Nuit prémonitoire, duel prophétique : Israël n’en a pas fini d’être mis au défi, souvent par (beaucoup) plus fort que lui.

Au XIIIe siècle avant notre ère, déjà, la première mention de la disparition d’Israël – qui par une étrange coïncidence se trouve être aussi la première mention extrabiblique de son nom – figure sur une stèle dédiée aux victoires du pharaon Merneptah (fils de Ramsès II, il avait de qui tenir) sur tout un ramassis de peuples : « Canaan, peut-on lire, est dépouillé de toute sa malfaisance, Ashqelôn est déporté, on s’est emparé de Guézer, Yanoam est comme si elle n’était plus, Israël est anéanti et n’a plus de semence, le Harou est en veuvage devant l’Égypte, tous les pays sont unis et pacifiés… »

Le drapeau de l’État d’Israël, créé par David Wolfsohn pour le premier Congrès sioniste à Bâle en 1897, reproduit un objet de culte (le talith, le châle dans lequel le juif se drape quand il prie), et arbore en son centre un symbole dont on ignore généralement (quel dommage !) qu’il est commun au légendaire des trois religions du Livre – judaïsme, christianisme et islam : l’hexagramme étoilé, appelé bouclier ou étoile de David*, ou encore sceau de Salomon*, bijou miraculeux confié par Dieu au grand roi, et donnant à celui-ci le pouvoir de commander aux vents et aux démons, et de converser avec les animaux*. Au temps de Jacob, chacune des tribus marchait sous une bannière dont la couleur rappelait celle d’une des pierres précieuses ornant le pectoral du grand prêtre. Et l’on sonnait du shofar. Et si besoin était, Josué* arrêtait la course du soleil et de la lune le temps de tailler en pièces les armées ennemies.

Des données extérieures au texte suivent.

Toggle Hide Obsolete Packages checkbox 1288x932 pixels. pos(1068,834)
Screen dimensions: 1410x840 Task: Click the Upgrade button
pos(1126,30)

« Josué s’empara de tout le pays, exactement comme Yahvé l’avait dit à Moïse, et il le donna en héritage à Israël, selon sa répartition en tribus. Et le pays se reposa de la guerre » (Jos 11, 23).

On sait aujourd’hui, notamment grâce aux recherches de l’archéologie*, que la geste guerrière et conquérante d’Israël, cette formidable campagne éclair menée par Josué contre les villes fortes qui, sur le modèle des cités-États de l’ancien Orient, tenaient les points stratégiques du Pays de Canaan, est un roman, une première tentative des scribes judéens de composer une « histoire d’Israël » qui fût assez exaltante pour rendre aux Israélites captifs à Babylone* la foi en YHVH* que l’Exil* risquait d’avoir ébranlée.